On the contrary, we now know fully well, a fact and reality also now known by people of Shona origin, that it is in fact the Zanu-pf regime that has been destroying everything that had been inherited from the former Rhodesian regime of Ian Smith during the past thirty six (36) years. Nothing has been spared and there is abundant evidence of this destruction in both countries of Mthwakazi and Mashonaland or Nehanda, whatever they want to be known as. In the case of infrastructure and roads in particular, one can even think that they are being dug up at any time of the day with picks and shovels by faceless people, yet such destruction is simply a product of wear and tear, and lack of maintenance and upgrading.
The fact of the matter is that in April 1982, Joshua Mqabuko Nkomo had emerged from hiding during that time, to address a huge rally at the White City Stadium. But Mugabe's regime reeling in its failure to arrest and humiliate him earlier before he had gone into hiding had other contingency plans in store for him and his followers. There can be no doubt therefore that the arrival of the tourists in Zimbabwe presented real exploitable opportunities for Robert Gabriel Mugabe's regime and ZANU-PF to discredit ZAPU and its leadership within the country, regionally and internationally. This determinism was in pursuit of establishing Shona hegemony and imagined spiritual medium dynasty or dynasties by inflicting genocide and ethnic cleansing against the Mthwakazi people.
It is therefore not surprising that Mugabe's regime's propaganda about the existence of the faceless so-called "dissidents" emerged and gained prominence simultaneously with the disappearance, abduction or kidnapping of the six foreign tourists in July 1982. These toursits were never seen alive or dead ever again. Only Mugabe's killers know where they lie buried. Thus, the abduction and disappearance of the six tourists not only gave Mugabe's regime a pretext, but also a justification to begin implementing the genocide programme against the Mthwakazi people.
Within days after the disappearance of the tourists, Mugabe's regime deployed the army supported by tanks, artillery, helicopter gunships, fighter aircraft and the CIO (comprised of only Shona soldiers) in the Mthwakazi areas of Lupane and Tsholotsho. This deployment was justified under the pretext of searching for the whereabouts of the missing six tourists. Scores of villagers and communities were raped, beaten, tortured, killed or disappeared. Hundreds of thousands more were compelled with threats of torture, beatings and killings to join and buy ZANU-PF membership cards.
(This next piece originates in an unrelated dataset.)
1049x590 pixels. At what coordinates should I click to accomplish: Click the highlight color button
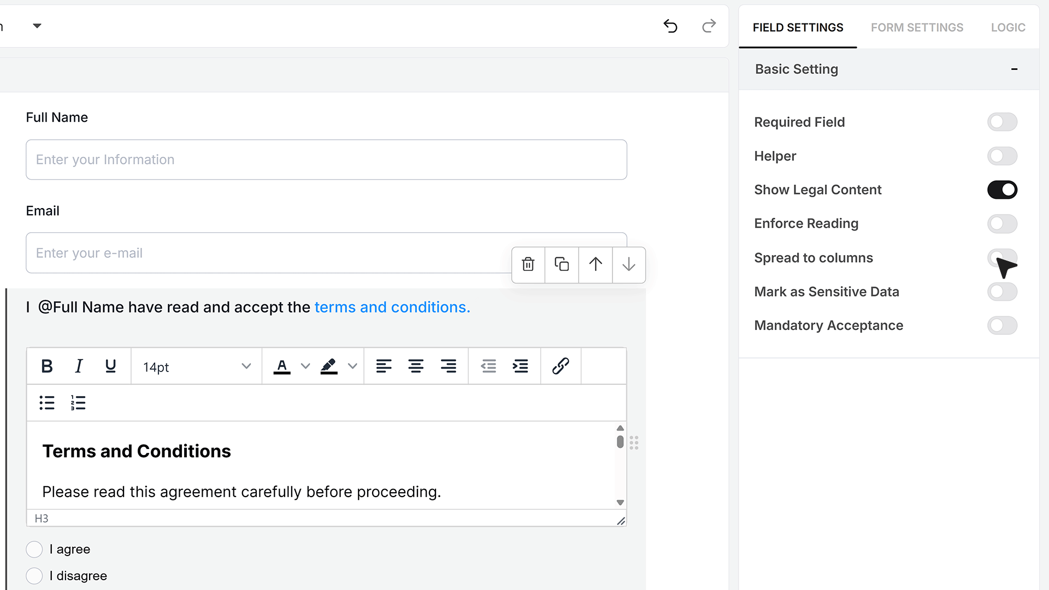pos(329,366)
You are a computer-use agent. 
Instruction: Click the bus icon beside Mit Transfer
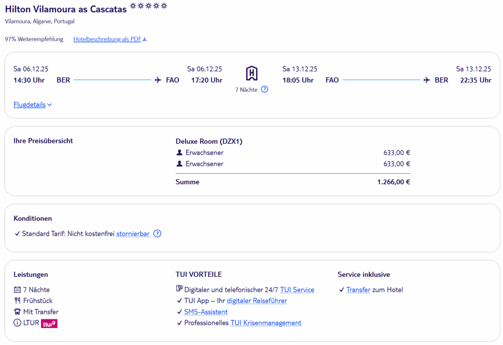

4. State building through deception, genocide and ethnic cleansing
My argument is simply that, the people Shona origin had never been exposed to any power base and hegemony prior to 1980. They had never ruled anything before, and as shown above, even by their own admission, their so-called spiritual medium ('Nehanda') never wielded any power other than communicating with the dead. It was therefore this lack of any historical experience in nation building exercise that compelled them to commit genocide and ethnic cleansing against the people of Mthwakazi. It is not surprising therefore that Colonel Perence Shiri also wanted to be known as a 'Black Jesus' when he guided his extermination Gukurahundi sychophants to commit the following crimes against the people of Mthwakazi:
➢ burning the victims alive,
➢ forcing Mthwakazi villagers to dig their own mass graves and then burying them alive,
➢ trucking and burying Mthwakazians alive in mine shafts,
➢ the use of any object to break the skulls Mthwakazians,
➢ parading Mthwakazians and shooting them before a forced audience, which is then butchered in similar fashion in turn,
➢ lining Mthwakazians in a single line, one behind the other facing one direction, and then firing gun shot at the back of one victim's head so that victims are killed simultaneously by a single bullet,
➢ torturing Mthwakazians brutally and slowly until they died,
➢ forcing Mthwakazians to lie down on their backs staring into the sun and denying them water and food,
➢ amputating the hands and legs of Mthwakazians with axes and other objects and then watching them bleed to death,
➢ cutting open the wombs of Mthwakazian pregnant women with bayonets to see how the foetus of a Mthwakazi so-called "dissident" looked like in its mother's womb, and then watching these women bleed to death,
➢ tying up testicles of Mthwakazi boys and men with a wire and then squeezing, pulling, beating and slicing them with bayonets until the victims bled to death.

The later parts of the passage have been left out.